■ Required tasks ■
1. Which of Carr's books won the Governor General's Award in 1941, according to the Emily Carr biography?
2. Please reproduce a passage from the Emily Carr biography word for word, beginning at the words "Biography: Emily Carr" and stopping after "of British Columbia.".

** START OF Text block **

See the Abbreviations for further details.



 
 
Biography: Emily Carr

Emily Carr (1871-1945) was a Canadian painter and writer without equal as an interpreter of the native peoples and forests of British Columbia.

Emily Carr (she sometimes added the initial M in front of her name) was born in Victoria, British Columbia, on Dec. 13, 1871. About 1888 she persuaded her family guardian to let her study at the San Francisco School of Art. Returning to Victoria about 1895, she set up her studio in a barn on the family property and began to teach. In 1897 she made her first sketches of a native village, while on a visit to Ucluelet on Vancouver Island with a missionary friend. From her teaching in Victoria and Vancouver she saved enough money to study in England from 1899 to 1904, but her pictures of totem poles, painted on summer trips up the coast after her return to Victoria, are barely more than competent records of their subjects.

More influential on Carr's development was a period of study in France from 1910 to 1912, when she adopted the intense color of the Fauves. The new style of her French paintings shocked her former patrons in Victoria and Vancouver, and her painting classes dwindled. Finally, she was forced to open a rooming house, raise sheep dogs, and manufacture crude pottery to make ends meet.

The ethnologist Marius Barbeau first became interested in Carr's paintings of totem poles in 1921, and through him she lent 50 of them for an exhibition of West Coast Indian Art at the National Gallery of Canada in 1927. On her way to Ottawa for the opening she met the Group of Seven in Toronto, including Lawren Harris, whose bold simplifications of landscape forms were to inspire a new monumentality in her own paintings. From then on her work developed in mastery, and the timid records of native villages gave way to powerful interpretations of the forest itself, in which the totem poles united with their setting as expressions of the force of nature. In her later work, often painted on large sheets of brown paper, the rhythmic brush strokes give a pulsing vitality to forest, sky, and sea.

When failing health made expeditions into the forest impossible, Carr turned to writing, and her first book, Klee Wyck, won the Governor General's Award in 1941. In this and later books, such as The Book of Small (1942) and The House of All Sorts (1944), she tells with gusto and wry humor some of her adventures among her Indian friends, her animals, and the inhabitants of her rooming house. When she died in Victoria on March 2, 1945, she left a fine collection of her paintings to her native province, which is housed in the Vancouver Art Gallery.

Further Reading

The chief source of information on Carr's life is her own writings, particularly Growing Pains: The Autobiography of Emily Carr (1946), published after her death. The National Gallery of Canada, Ottawa, Emily Carr: Her Paintings and Sketches (1945), contains a biographical sketch, a study of her works, and plates. General works which discuss her include Richard S. Lambert, The Adventure of Canadian Painting (1947); Donald W. Buchanan, The Growth of Canadian Painting (1950); and J. Russell Harper, Painting in Canada: A History (1966).

** END OF Text block **
** START OF Dataset content **

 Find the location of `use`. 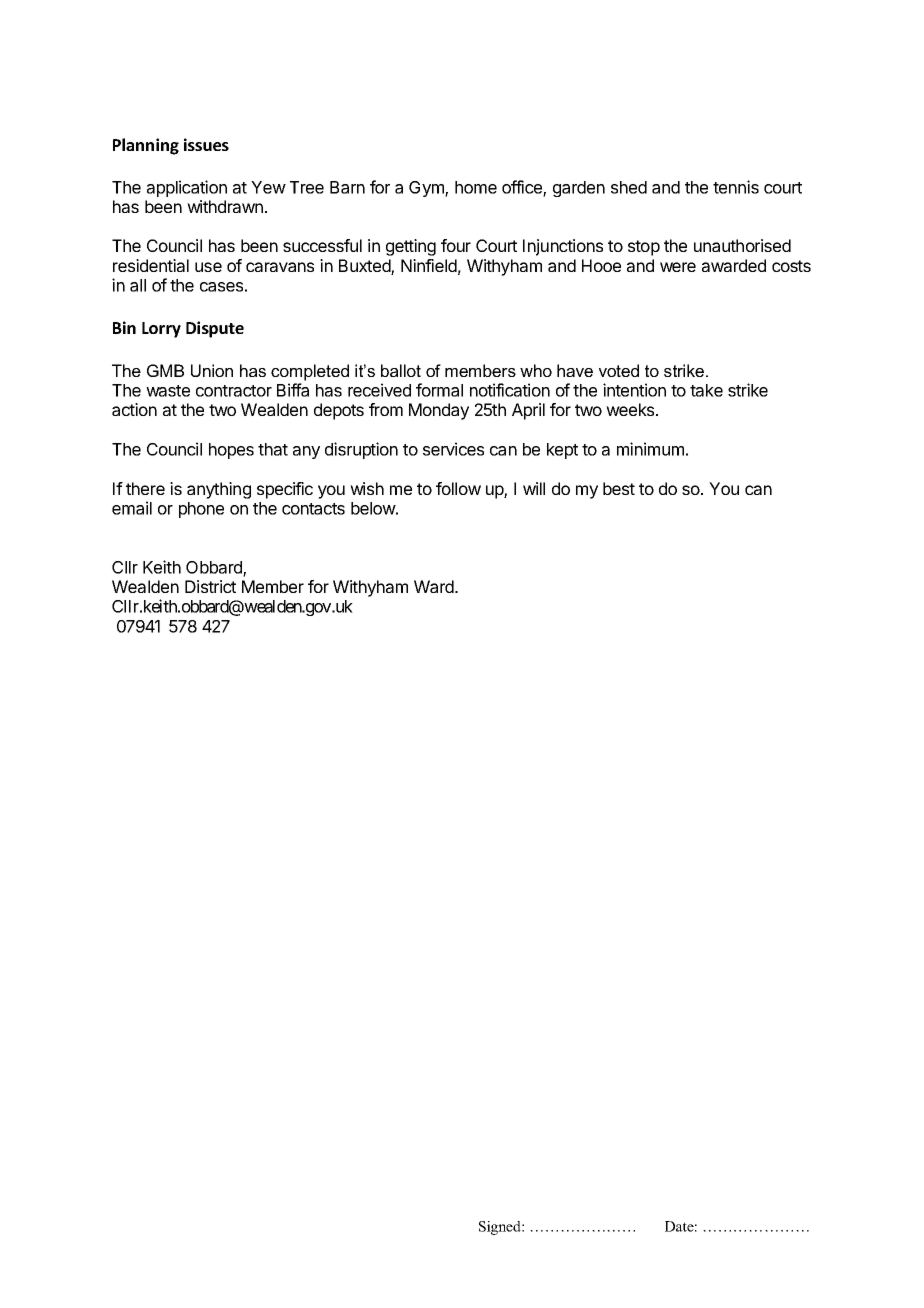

** END OF Dataset content **

■ Solution set ■
1. Klee Wyck

2.
Biography: Emily Carr

Emily Carr (1871-1945) was a Canadian painter and writer without equal as an interpreter of the native peoples and forests of British Columbia.